Goals: Southridge Soccer
A growing Latino population in a small town in Indiana celebrates its long-awaited high school soccer team. Photo by Sarah Ann Jump.
Written and reported for The Herald (Jasper, Indiana), October 2016
Huntingburg is still dark and sleepy when cousins Jeovanny Dubon and Jonatan Navarro emerge, pedaling bicycles from behind a row of houses.
Fifteen minutes before sunrise and the two Southridge High School students are up and moving, exiting an alley and starting west on 12th Street. It’s the end of June, but Jeovanny is dressed warm in the chilly morning air, wearing jeans and a gray hoodie. Jonatan dons shorts and a striped soccer jersey with the name Neymar Jr. emblazoned in gold across the back.

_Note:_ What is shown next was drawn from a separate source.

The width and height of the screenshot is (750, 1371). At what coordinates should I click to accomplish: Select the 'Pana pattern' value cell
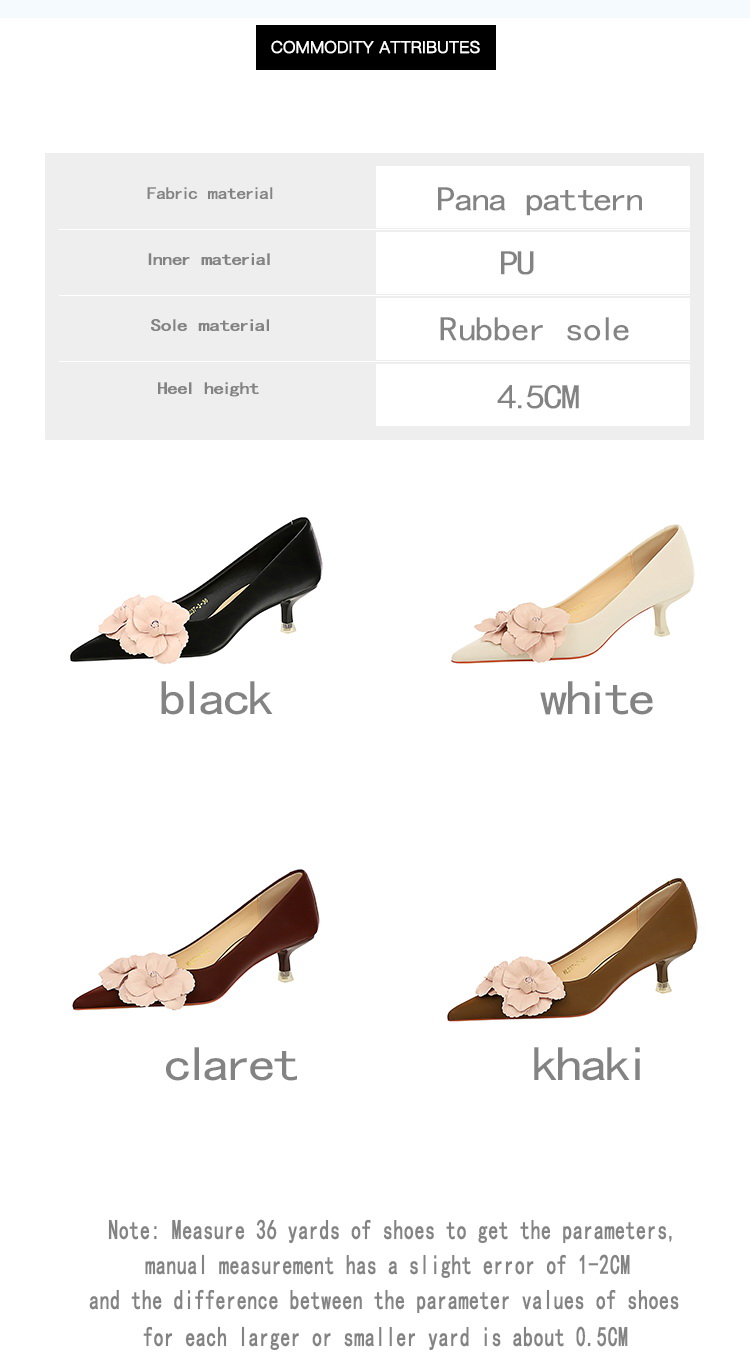coord(533,198)
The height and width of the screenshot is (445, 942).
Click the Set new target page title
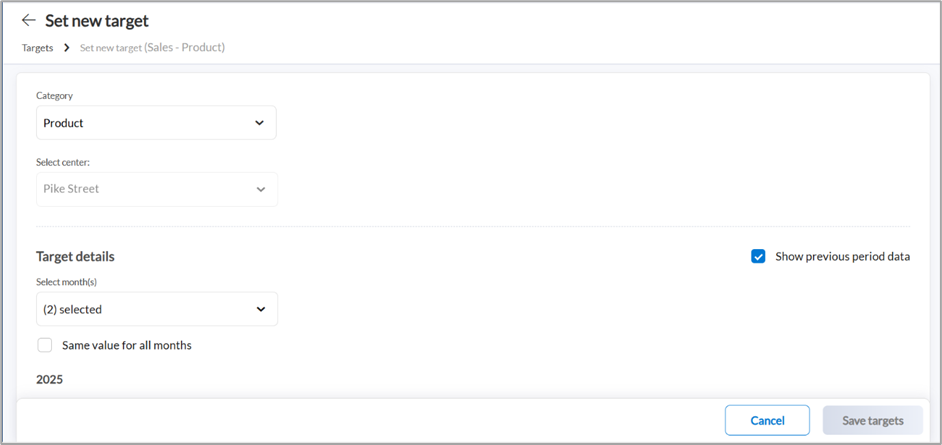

They bike about 3 miles, climbing rolling hills until they arrive at the house of Rhonda Schum. They park their bikes, retrieve two empty plastic ice cream buckets from the garage and head to a patch of blueberries at the rear of the property. They pick until about noon, peeling away the ripe berries and filling their buckets to the brim. The Schums offer $11 per gallon of berries, and on a good day, the cousins stay late into the afternoon, sometimes working seven, eight hours. On those days, they’ll pass the time by listening to motivational movie speeches on their phone. Jeovanny has found an entire channel on Youtube that lasts more than an hour.